Acner.org: Acne treatment

Acner.org: Acne treatment

Recurrent Acne

Recurrent Acne Recurrent Acne

Overview

Recurring acne is frustrating and embarrassing. When one pimple starts to heal, another forms. Although acne is most common in adolescence, people of every age can experience acne. Hormones play a big role in its formation--which is why it's also associated with PMS, pregnancy and birth control pills. Because recurrent acne can have serious emotional and physical consequences, it's important to understand what it is and how it can be treated.

Identification

According to Acne.org, recurrent acne is when the normal pores on the skin become repeatedly clogged with oil. Hormonal changes cause oil production to increase, making pores more likely to be blocked. Sometimes bacteria grow inside the pore, causing irritation and infection. Acne can appear in many forms and ranges from mild to severe. Mild, recurrent acne includes whiteheads and blackheads. Severe recurrent acne refers to papules, pustules, nodules and cysts.

Causes

Mayoclinic.com says that it's most common for teenagers to experience acne, although it can occur in any age.

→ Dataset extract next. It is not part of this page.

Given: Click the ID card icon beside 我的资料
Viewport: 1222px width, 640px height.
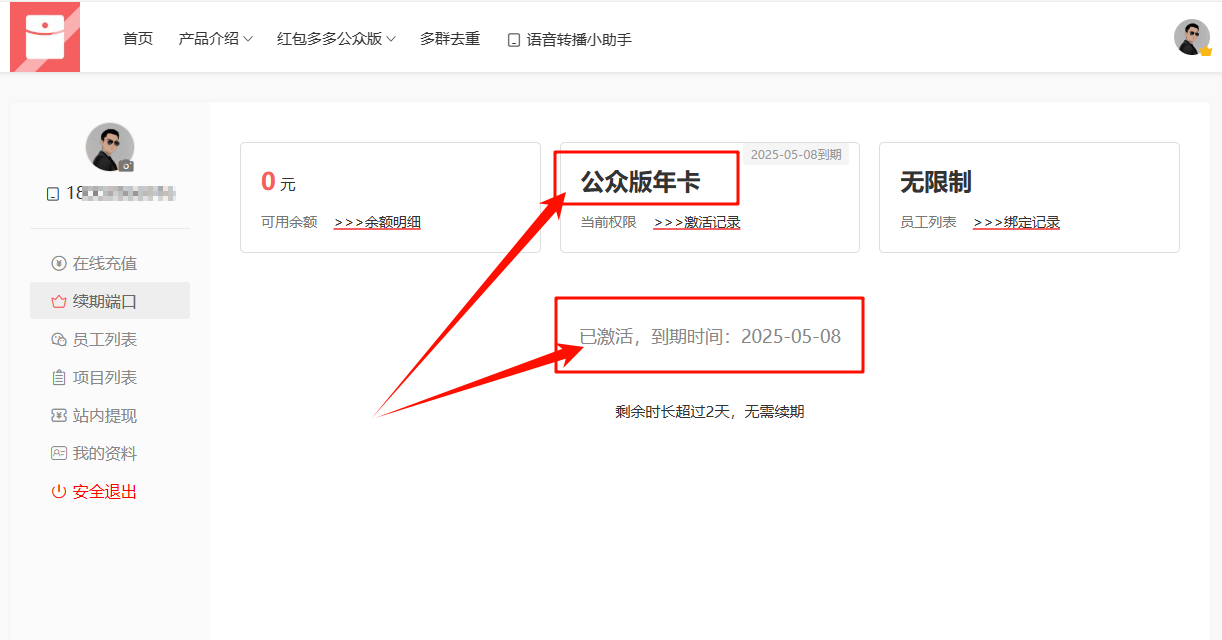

Acne is caused by increased oil production due to hormone fluctuations and bacteria buildup. Chocolate and greasy foods don't cause acne. However, poor nutrition may play a role in acne formation. Over-washing and scrubbing can irritate skin and worsen acne; stress can increase oil production and lead to acne.

Home Treatment

Familydoctor.org says there are several over-the-counter products that treat acne. They come in the form of gels, facial cleansers, spot treatments and soaps. The most common ingredients found in these products are benzoyl peroxide and salicylic acid. Both of these medications reduce oil production and destroy bacteria. A gentle facial wash should be used for recurrent acne, followed by a topical acne treatment and an oil-free moisturizer.

Dermatologist

When home treatments fail to work, consult a dermatologist. As Skincarephysicians.com says, a doctor or dermatologist may prescribe a topical treatment that can be applied to the skin, or a dermatologist may prescribe an antibiotic or birth control pill. He may even choose to use a combination of these methods. To treat severe forms of recurrent acne, such as cysts, the dermatologist may choose to inject the cyst with corticosteroid.

Prevention

To prevent recurrent acne,washing your face daily with a gentle cleanser. Avoid scrubs, masks and toners that can irritate the skin and make it worse. Don't use any oil-based products, especially on the face. Make sure all makeup is labeled non-comedogenic, which means it won't clog pores. Keep your hands and hair away from your face. Skin and hair oil can cause acne. Never pick or pop pimples. This can cause infection and worsen inflammation.